The Liberal Democrats claim the UK has 'sleepwalked into a surveillance state' after public authorities make more than half-a-million interception requests in one year
Written by Tom Espiner, Contributor

Police, local councils and other UK public authorities made more than half-a-million requests to see citizens' communications data in 2008, according to a watchdog report.

The requests averaged out at about 1,500 a day, according to the report by interception of communications commissioner Sir Paul Kennedy.

On Monday, Liberal Democrat shadow home secretary Chris Huhne criticised the government for allowing that volume of communications data gathering.

"It cannot be a justified response to the problems we face in this country that the state is spying on half-a-million people a year," said Huhne in a statement. "We have sleepwalked into a surveillance state but without adequate safeguards. Having the home secretary in charge of authorisation is like asking the fox to guard the henhouse."

Under the Regulation of Investigatory Powers Act (Ripa), public authorities can ask service providers for data such as which individual has communicated with whom, and when and where this communication took place.

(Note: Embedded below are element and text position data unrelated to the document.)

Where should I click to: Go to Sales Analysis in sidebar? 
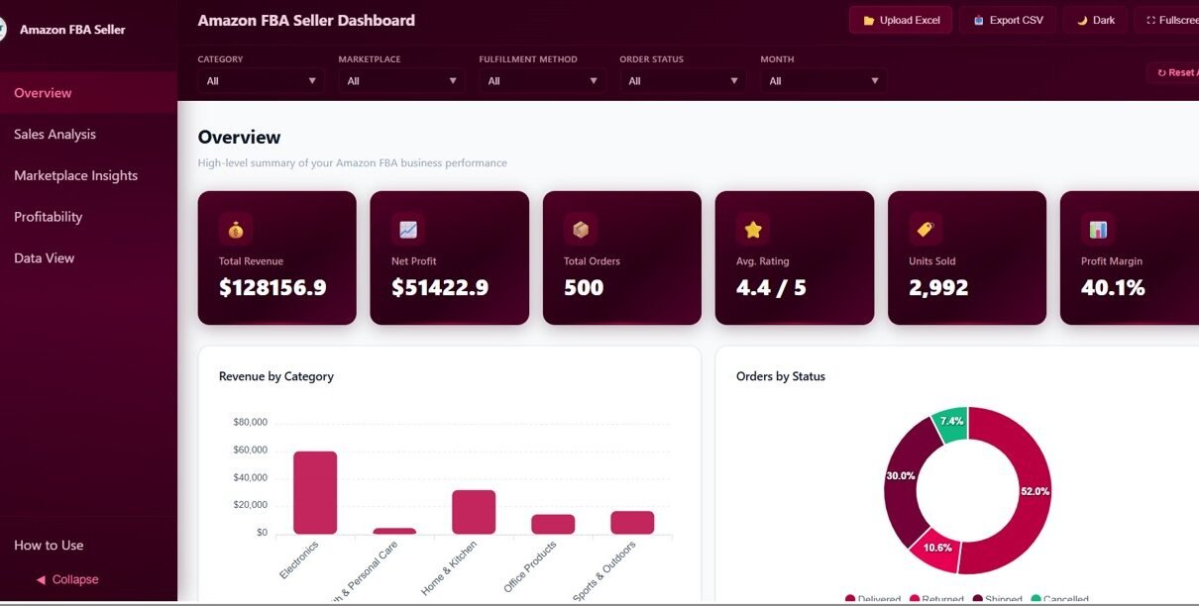click(55, 134)

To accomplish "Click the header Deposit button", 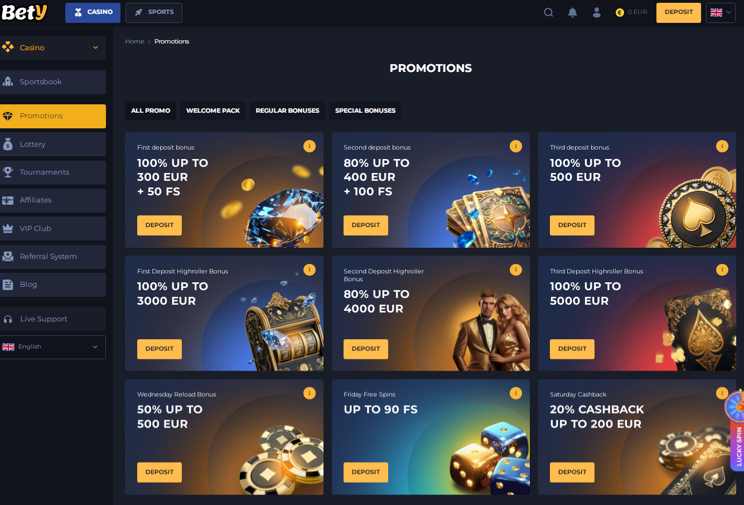I will tap(679, 12).
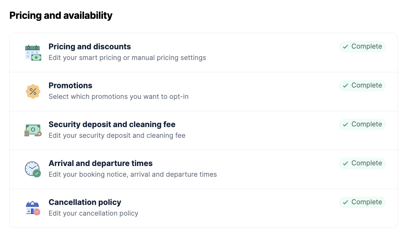Click 'Edit your smart pricing' description text
The image size is (408, 238).
point(127,58)
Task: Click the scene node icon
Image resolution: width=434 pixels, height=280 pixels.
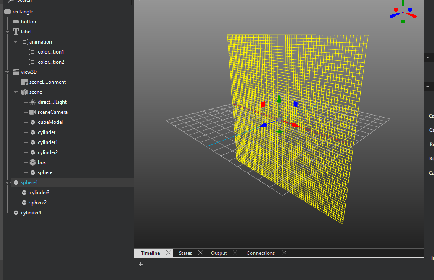Action: 24,92
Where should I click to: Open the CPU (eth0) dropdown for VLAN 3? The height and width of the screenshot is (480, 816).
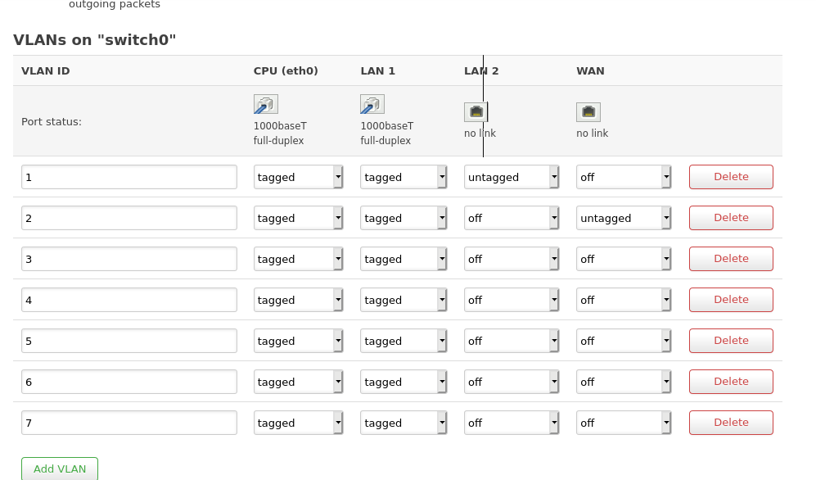298,259
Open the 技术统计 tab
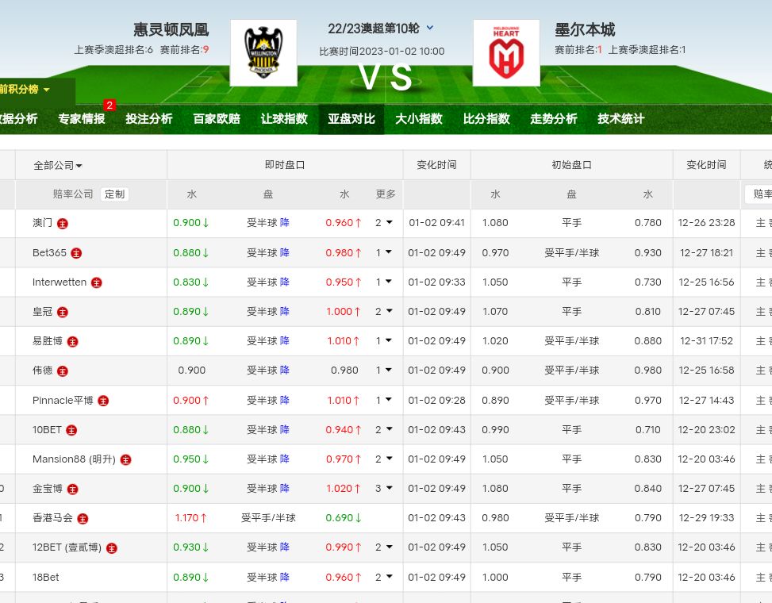The height and width of the screenshot is (603, 772). click(x=621, y=119)
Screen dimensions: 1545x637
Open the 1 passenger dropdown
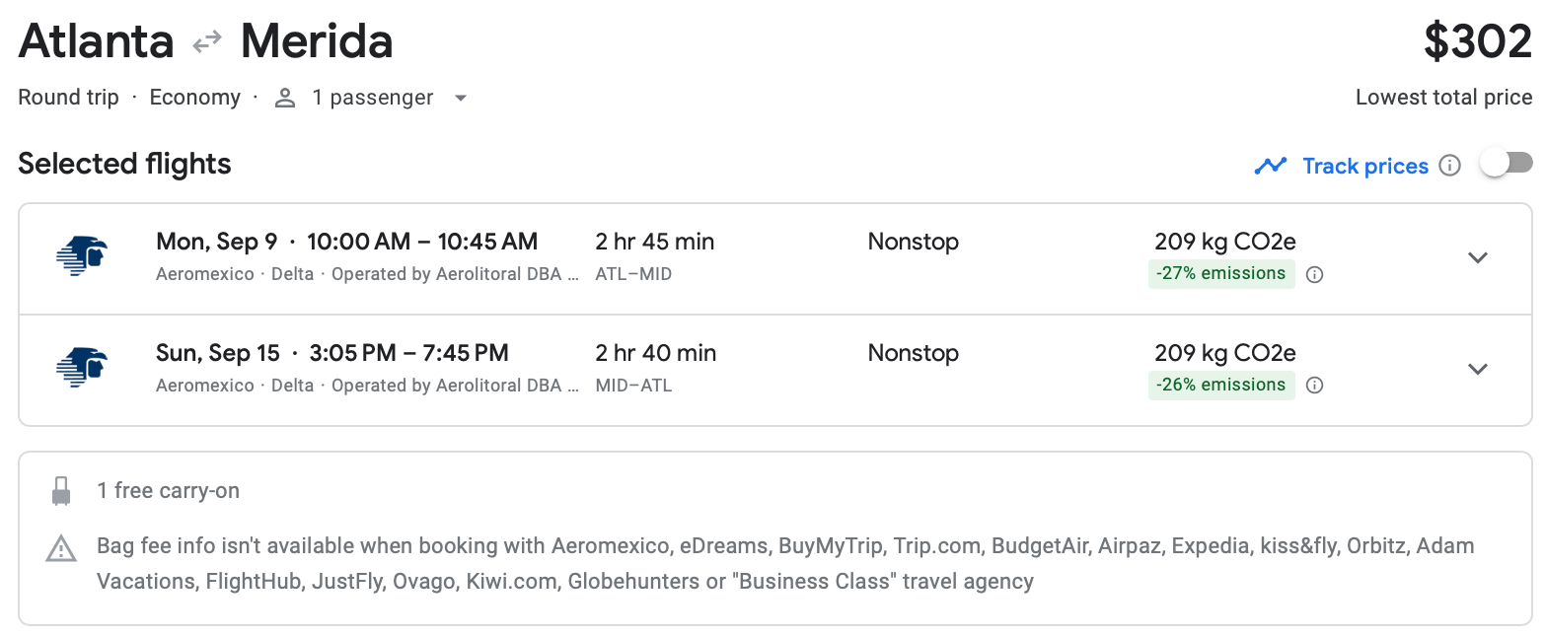(x=460, y=98)
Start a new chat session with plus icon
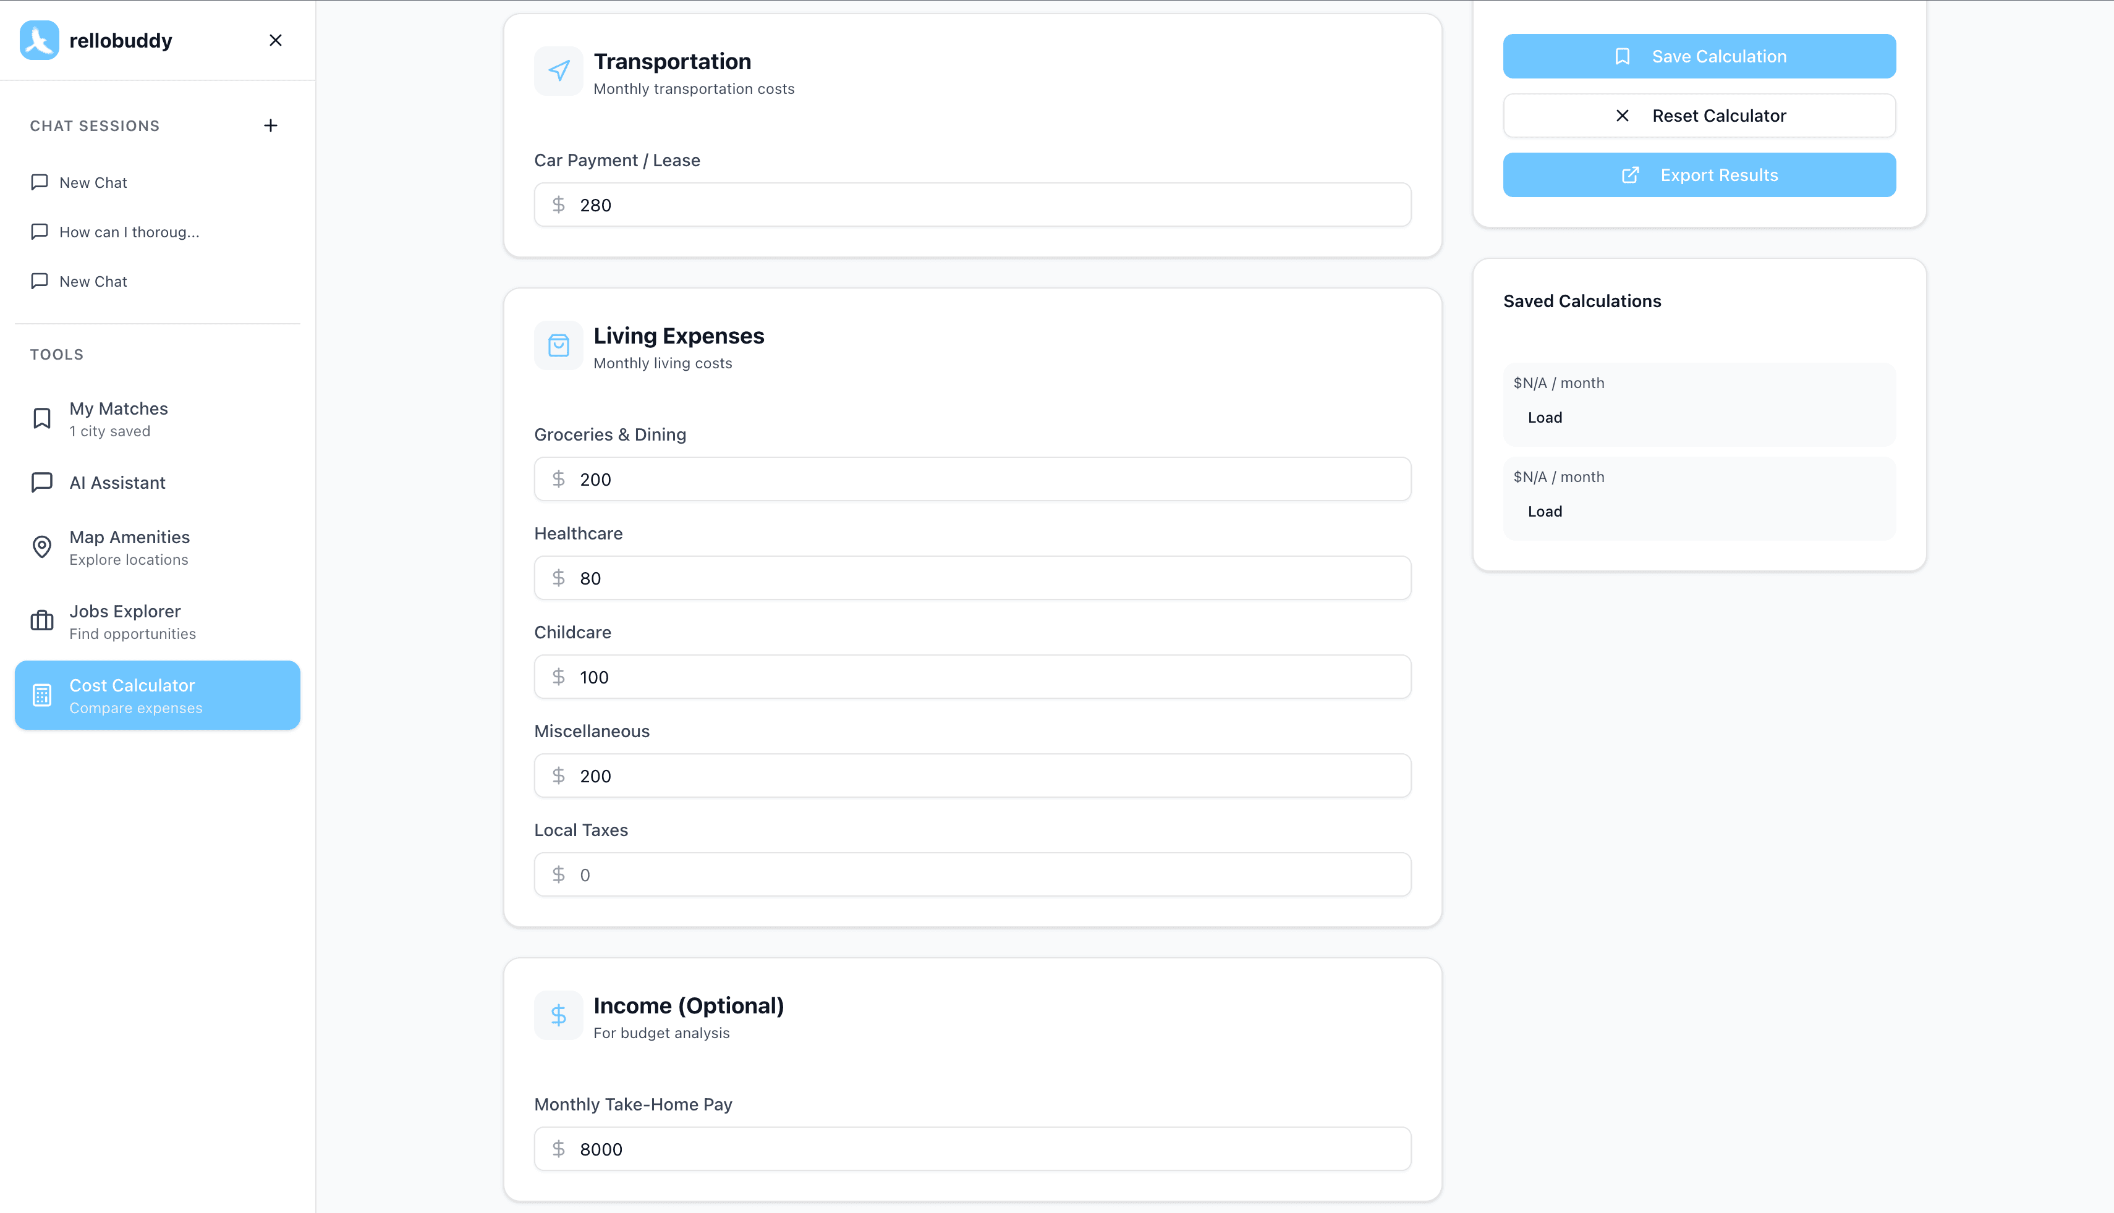 [x=271, y=126]
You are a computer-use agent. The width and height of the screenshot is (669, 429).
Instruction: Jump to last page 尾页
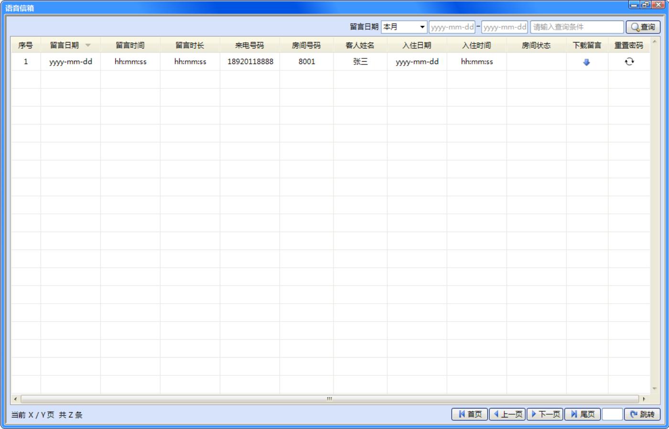click(x=583, y=414)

While the number of such requests decreased slightly last year compared with 2007, the Liberal Democrats said 2008 had seen an increase of 44 percent from 2006. Huhne added it was "baffling" that the state felt it necessary to collect data on such a high proportion of the population.

"The government forgets that George Orwell's 1984 was a warning, and not a blueprint," said Huhne. "We are still a long way from living under the Stasi, but it beggars belief that is necessary to spy on one in every 78 adults."

The use of communications data by local authorities has come under fire in the past. In December, the Home Office said it would launch a consultation, following revelations that local councils had used interception data to check for such offences as dog-fouling and whether people were putting their bins out on the wrong day.

The Home Office said on Monday that interception powers should be used only when they fit the circumstances.

"Of course it's vital that we strike the right balance between individual privacy and collective security, and that is why the Home Office is clear these powers should only be used when they are proportionate," it said in a statement "To ensure the appropriate use of Ripa, the Home Office has recently completed a public consultation on revised codes of practice, and on all public authorities able to use certain techniques relating to Ripa."

Kennedy said in his report that last year, 123 local authorities notified him of 1,553 requests for communications data. The commissioner relies on local authority notification of interception to compile figures. He and his team carried out only one inspection of a large local authority in 2008, and only eight inspections in total, due to "a temporary shortage of staff".

The number of complaints about unnecessary interception by the police and public authorities have increased by over 100 percent since 2007, Kennedy noted. The body which deals with interception complaints, the Investigatory Powers Tribunal, struggled with the additional workload.

"The inevitable result has been an increase in the time taken to deal with applications, given that there has been no increase in the size of the tribunal or in the size of its support staff," Kennedy added.